[Opening Extracted data section]
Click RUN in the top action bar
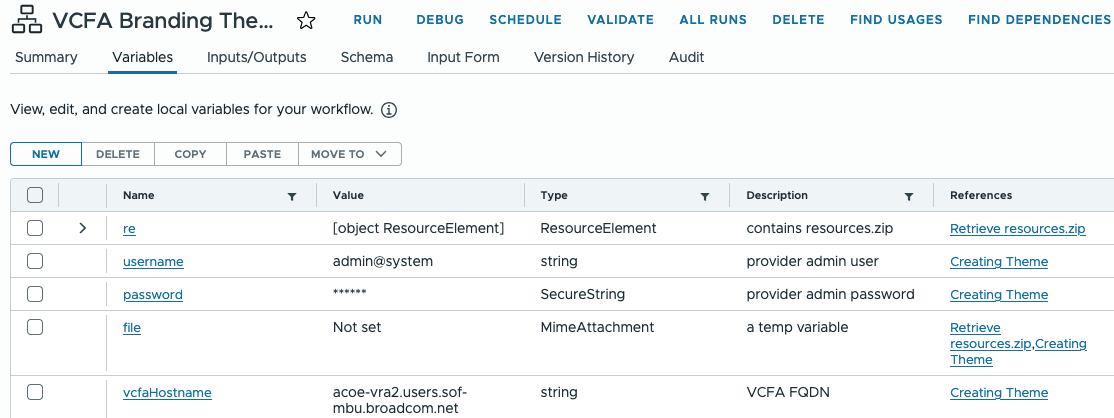The height and width of the screenshot is (418, 1114). tap(368, 20)
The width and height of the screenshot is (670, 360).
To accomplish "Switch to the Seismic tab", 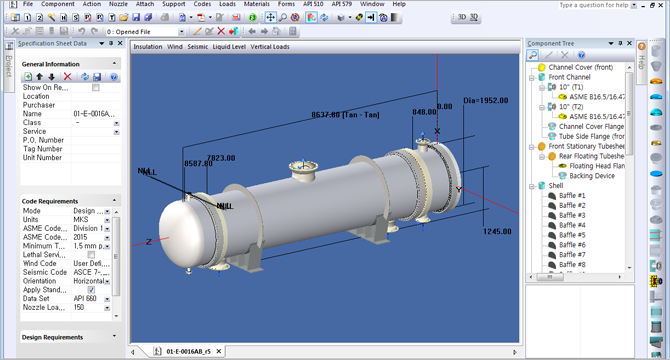I will pos(197,47).
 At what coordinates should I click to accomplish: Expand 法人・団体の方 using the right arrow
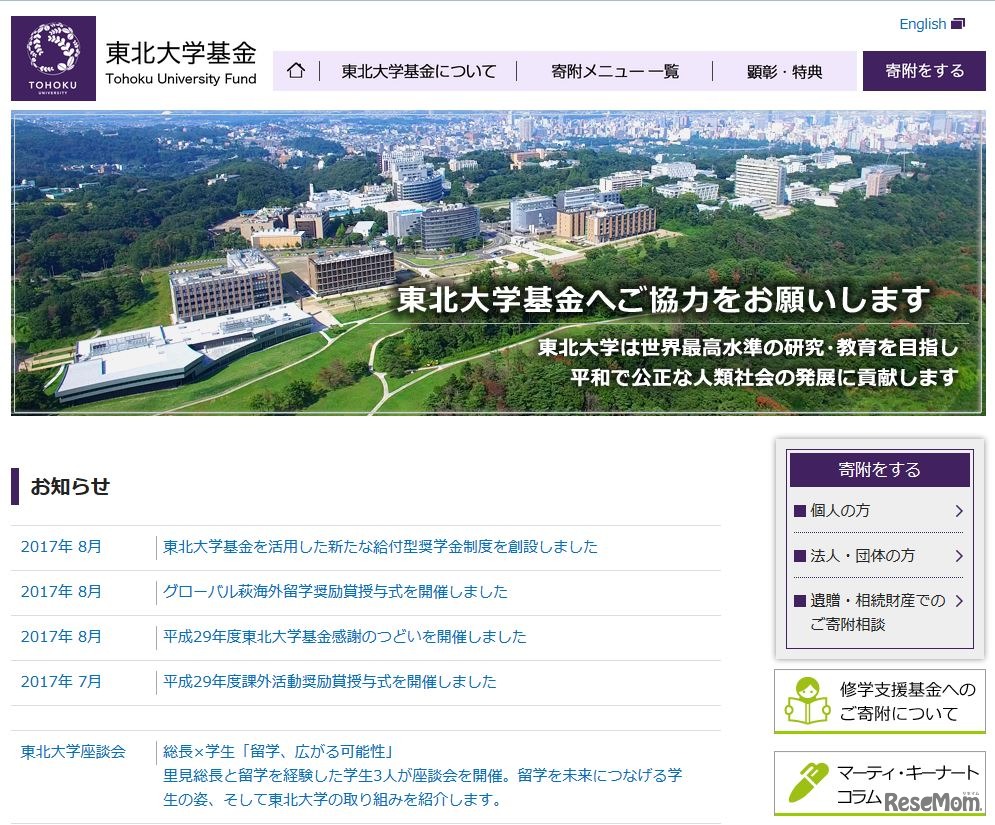click(959, 556)
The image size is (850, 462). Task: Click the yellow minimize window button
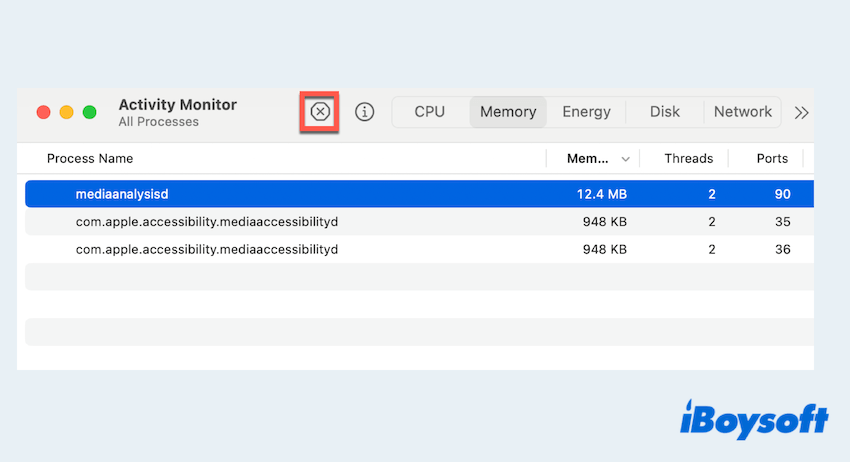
[Closing Extracted data section]
■ What you should do ■
Set down, word for word, the line that holds "At what coordinates" and all lines after it to the end of the entries above, but not the pictures.

■ Written solution ■
 At what coordinates should I click to accomplish: Expand 法人・団体の方 using the right arrow
click(959, 556)
The image size is (850, 462). Task: Click the yellow minimize window button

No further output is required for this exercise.